_Exercise details_
Exactly reproduce the line containing "Open Micheil Manterfield" and all later lines to the end of the entries, leaving the pictures out of your copy.

_Available data_
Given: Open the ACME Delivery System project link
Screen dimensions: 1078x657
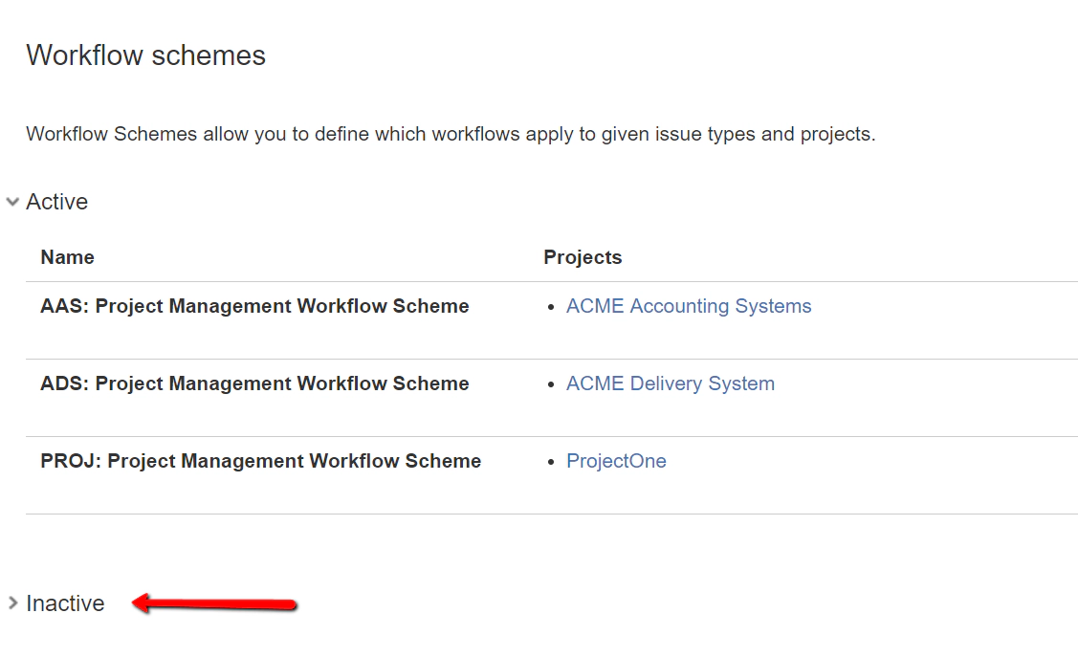Looking at the screenshot, I should pos(671,383).
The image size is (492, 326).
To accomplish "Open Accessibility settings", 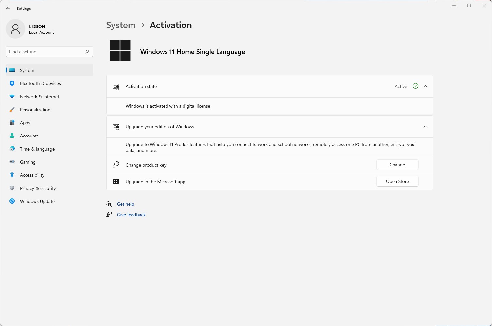I will [x=32, y=175].
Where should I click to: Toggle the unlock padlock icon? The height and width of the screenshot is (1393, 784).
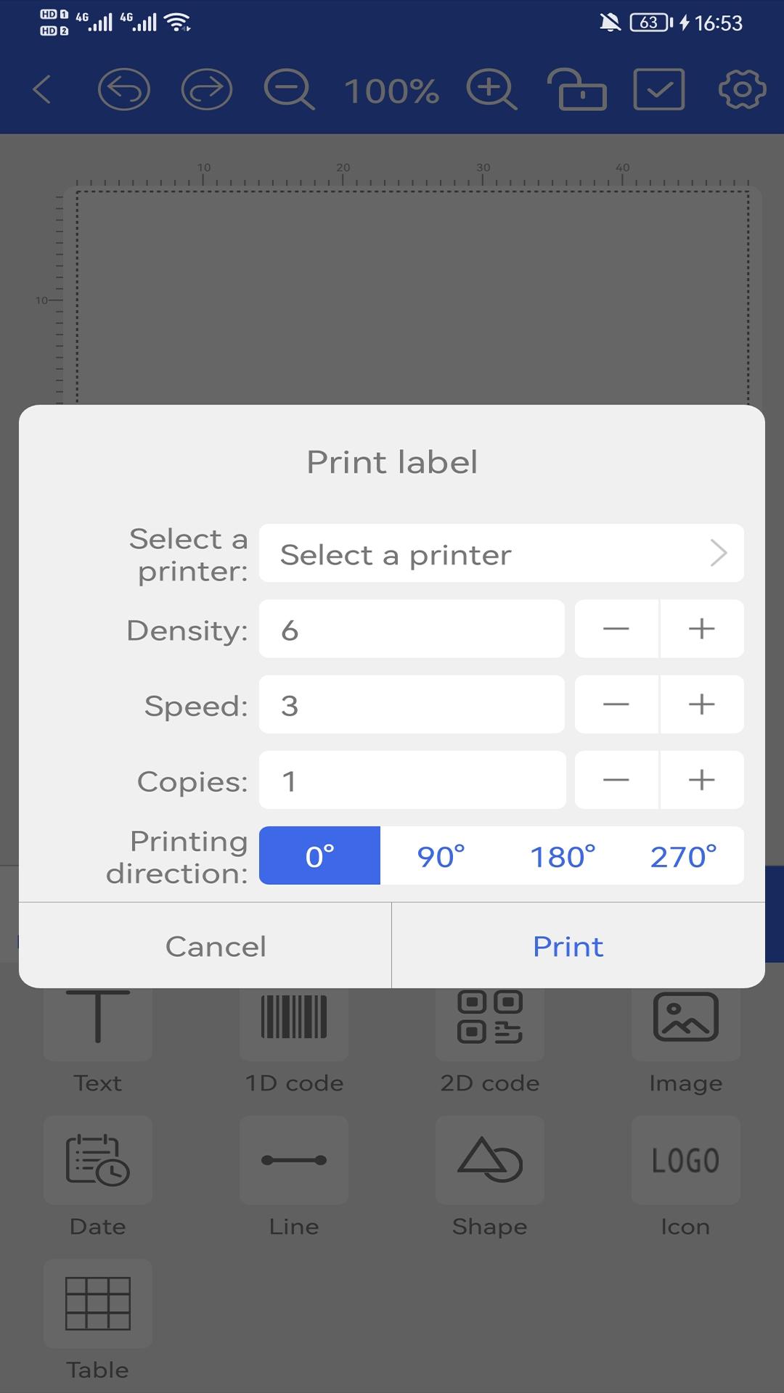pyautogui.click(x=576, y=90)
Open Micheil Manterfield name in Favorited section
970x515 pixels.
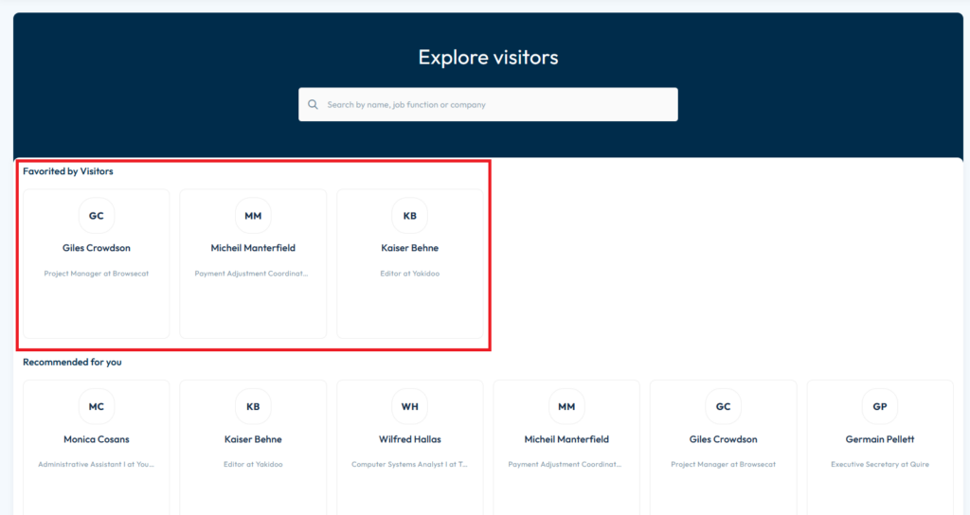click(x=253, y=248)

_Problem solution_
Open Micheil Manterfield name in Favorited section
970x515 pixels.
click(x=253, y=248)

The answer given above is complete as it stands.